Shoe-throwing scribe honoured by Sikhs in Canada

  • IANS, New Delhi
  • |
  • Updated: Nov 06, 2009 15:18 IST

Jarnail Singh, the Sikh journalist who hurled his shoe at Home Minister P Chidambaram at a press conference to protest the injustice meted out to the victims of 1984 anti-Sikh riots, has been conferred an award by the community in Canada.

Set to release his book I Accused... on the anti-Sikh riots, Singh has been making appearances in various gatherings after being asked to resign from Dainik Jagran, the Hindi daily he worked for.

Recently, he was in Canada where he was awarded the "Lion of Delhi" award at the Spinning Wheels film festival, where films related to Sikhs are screened.

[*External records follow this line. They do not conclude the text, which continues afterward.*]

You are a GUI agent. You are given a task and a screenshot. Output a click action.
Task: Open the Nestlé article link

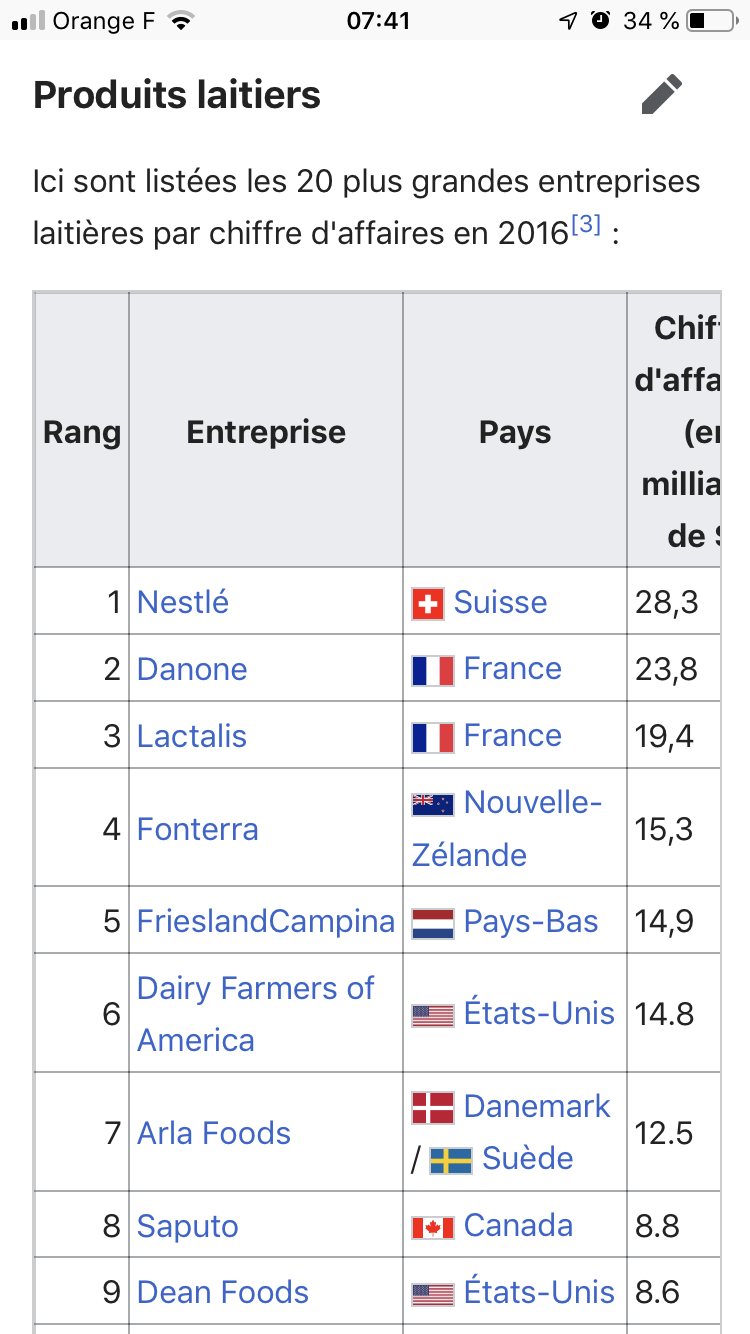point(183,602)

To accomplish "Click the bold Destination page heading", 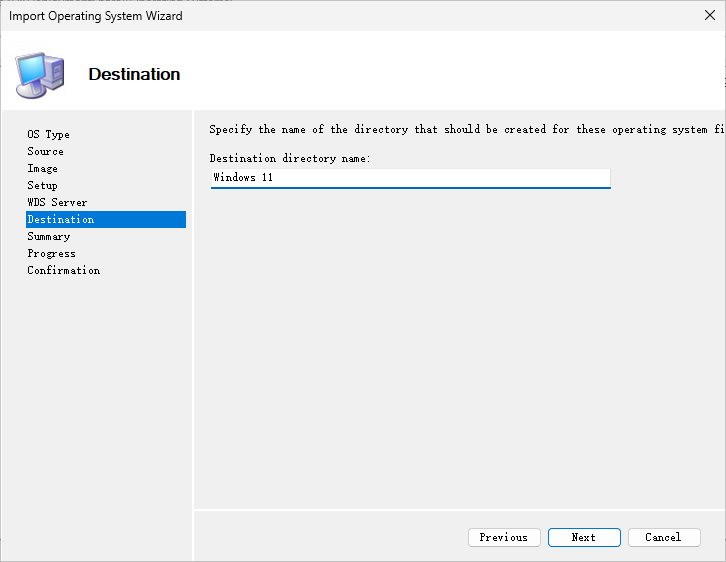I will tap(134, 74).
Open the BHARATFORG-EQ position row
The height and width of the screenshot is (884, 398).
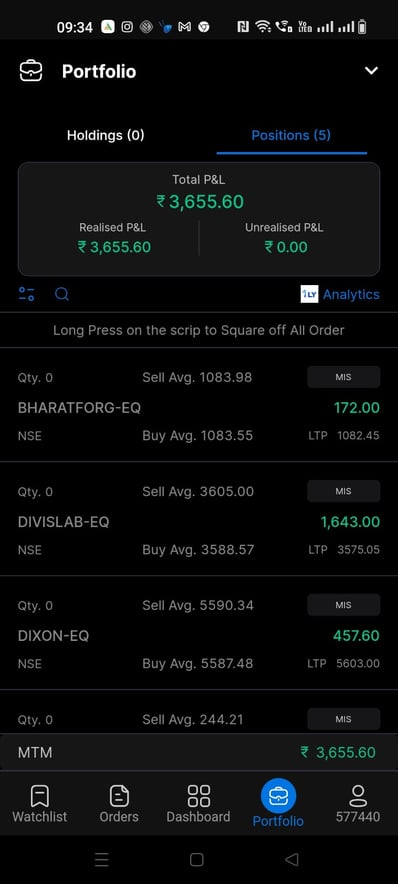199,405
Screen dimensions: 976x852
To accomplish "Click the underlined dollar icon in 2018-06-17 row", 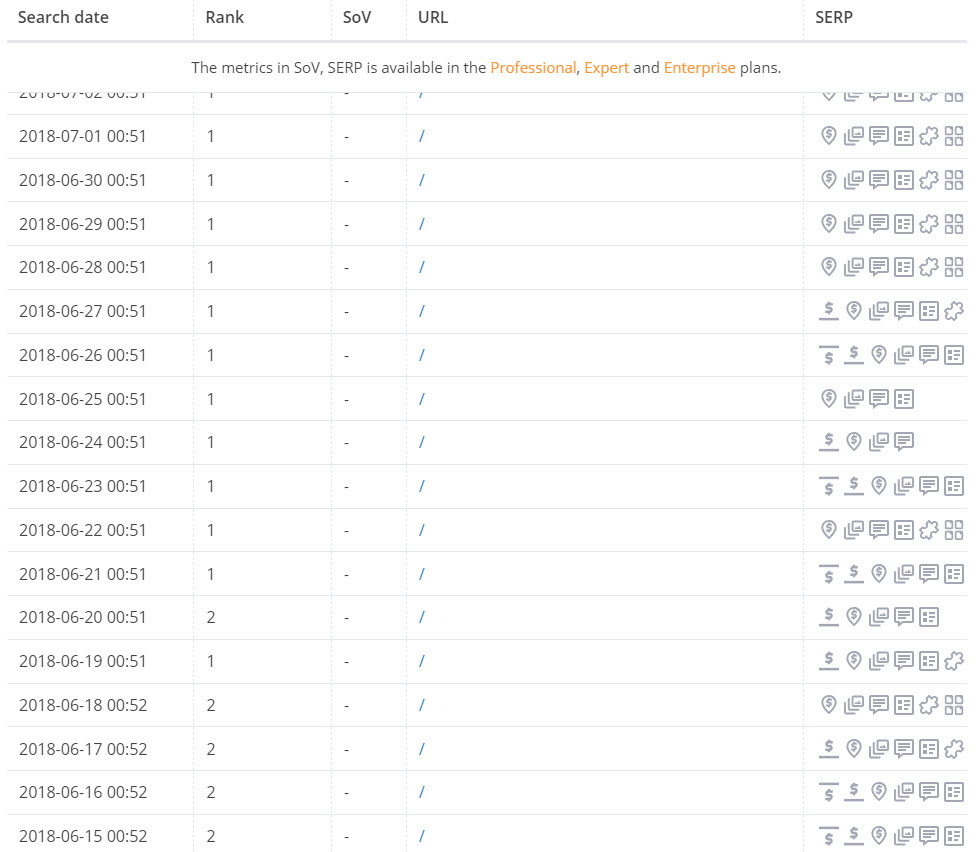I will (x=828, y=748).
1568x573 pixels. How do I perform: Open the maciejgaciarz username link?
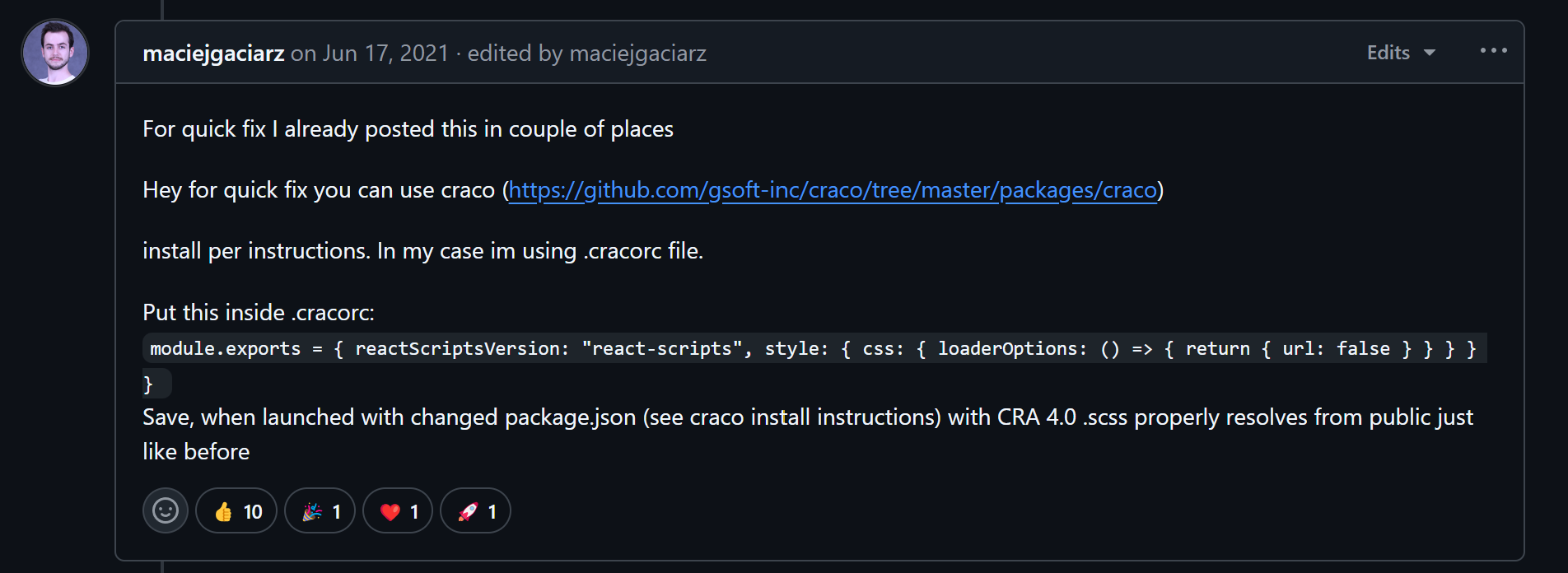tap(213, 54)
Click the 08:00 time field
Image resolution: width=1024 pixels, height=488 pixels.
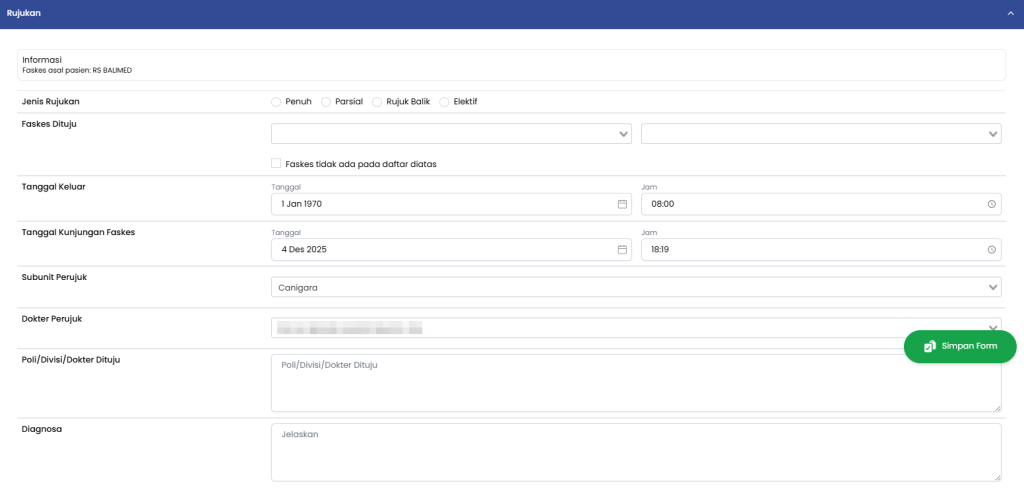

"I have been called to lots of gatherings. I led a candlelight vigil at Vancouver, on the 25th anniversary of the anti-Sikh riots. I have been speaking to many people across the country, in Indore, Ludhiana, Saharanpur and Delhi to boost the quest for justice for the victims," Singh told IANS.

Categorically denying an intention to join any political party, Singh maintains that his aim was to shame the perpetrators of the 1984 pogrom.

"My book will shame those culprits. Politically they have been punished for their crimes but there should not be any let up in the cases against them. If moral pressure increases, the cases may be taken to their logical conclusion.

"My aim is to create a positive environment for the trials. If media covers the issue, the witnesses may come forward to speak, they may get protection," Singh said.

He said the past few months have been painful, without any livelihood, and he has been going to meet the victims and witnesses of the 1984 carnage.

He says that his action of throwing a shoe at Chidambaram was wrong, but the issue was important.

Dissatisfied with Chidambaram's response over the Central Bureau of Investigation's clean chit to Congress leaders Jagdish Tytler and Sajjan Kumar, Singh had hurled a shoe at the minister during a press conference here on April 7, 2009.

Immediately after the incident, Singh told IANS: "I just wanted to ask (Chidambaram) how he can be happy when one whole community is in deep anguish... I do not think it (what I did) is the right way but the issue (1984 Sikh riots) is right."

The incident sparked widespread protests by the Sikh community against Congress, costing Tytler and Kumar their election tickets. While Chidambaram refused to file a case against Singh, Dainik Jagran asked him to resign.